Count the lines below that contain the word "each". Reply with that number only.

- **Input**

○ ○ ○ ○ ○

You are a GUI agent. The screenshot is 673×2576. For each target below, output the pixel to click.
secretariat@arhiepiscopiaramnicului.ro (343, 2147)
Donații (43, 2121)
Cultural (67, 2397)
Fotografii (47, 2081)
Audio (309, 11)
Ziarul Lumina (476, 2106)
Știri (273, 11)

○ ○ ○ ○ ○

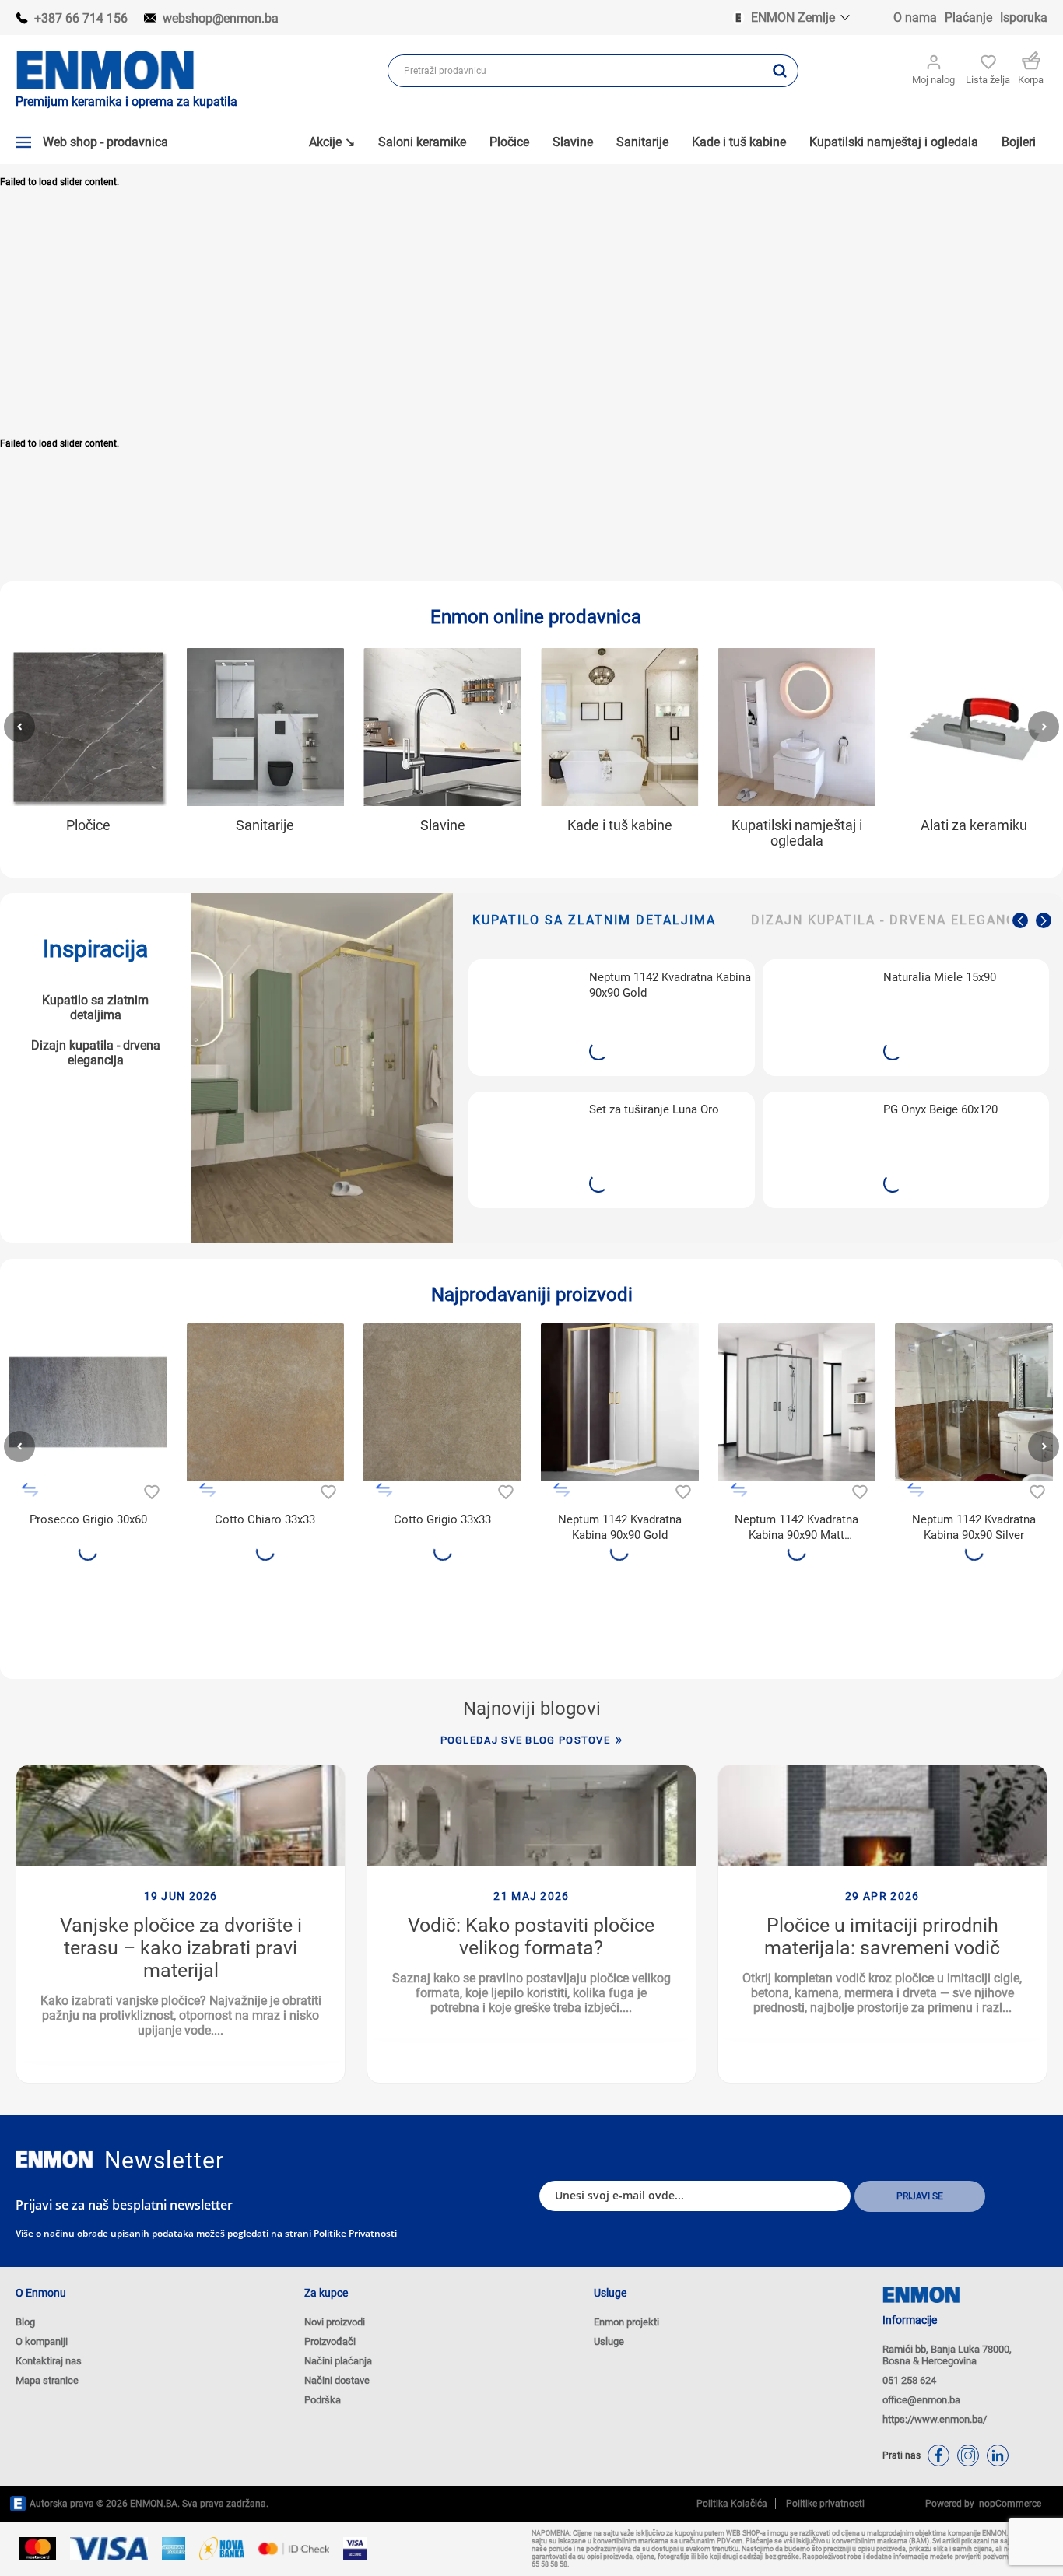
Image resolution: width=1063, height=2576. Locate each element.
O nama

○ ○ ○ ○ ○

- **Complete output**
2